• LISTED ENTRIES:
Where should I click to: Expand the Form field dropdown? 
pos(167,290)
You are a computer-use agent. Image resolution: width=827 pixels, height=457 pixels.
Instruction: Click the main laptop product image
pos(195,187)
==
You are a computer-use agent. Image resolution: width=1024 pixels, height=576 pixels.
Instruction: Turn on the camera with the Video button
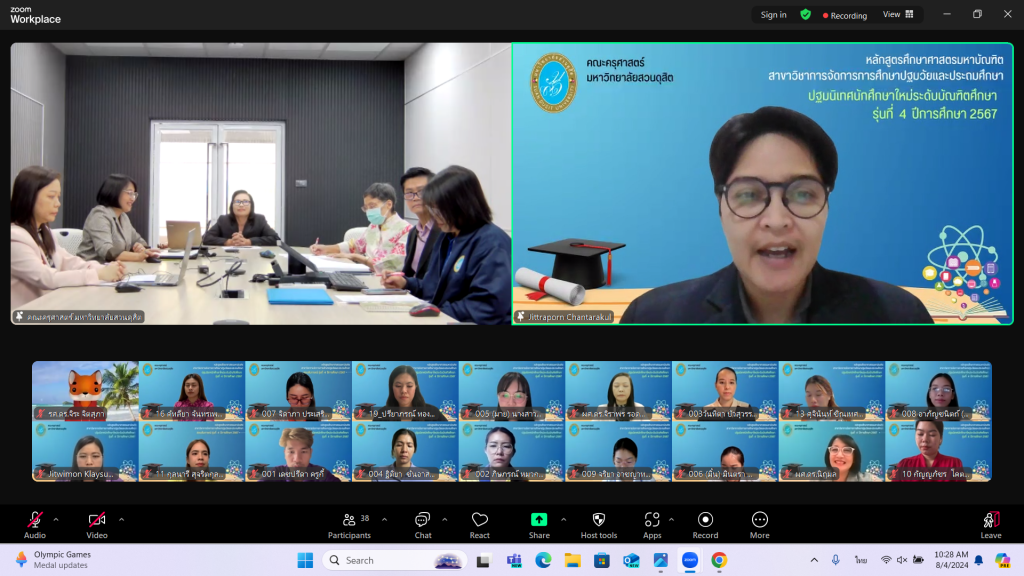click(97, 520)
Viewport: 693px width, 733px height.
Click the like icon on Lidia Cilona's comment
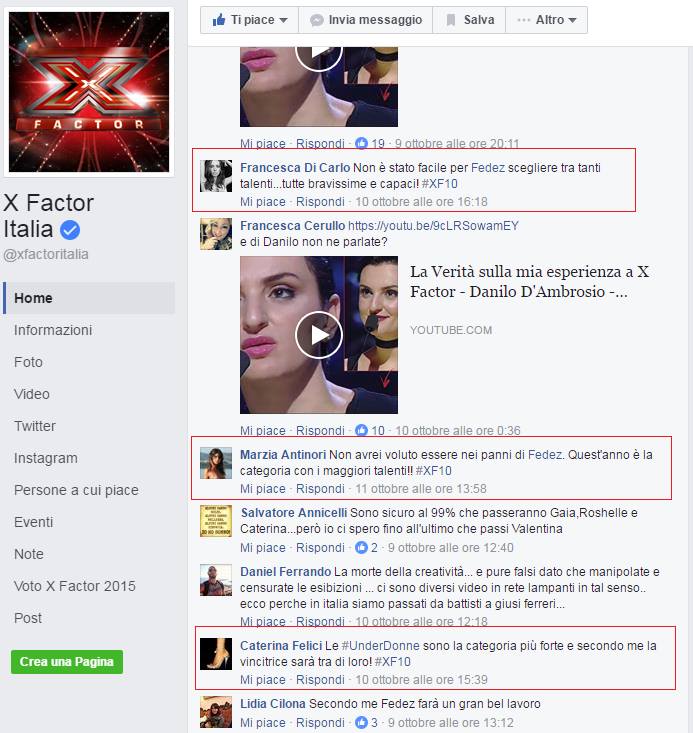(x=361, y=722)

• PROBLEM TO SOLVE: Check every line in the entries for the word "pixels". State how many have it, with no other text.

• SOLUTION TO THE EXERCISE: 2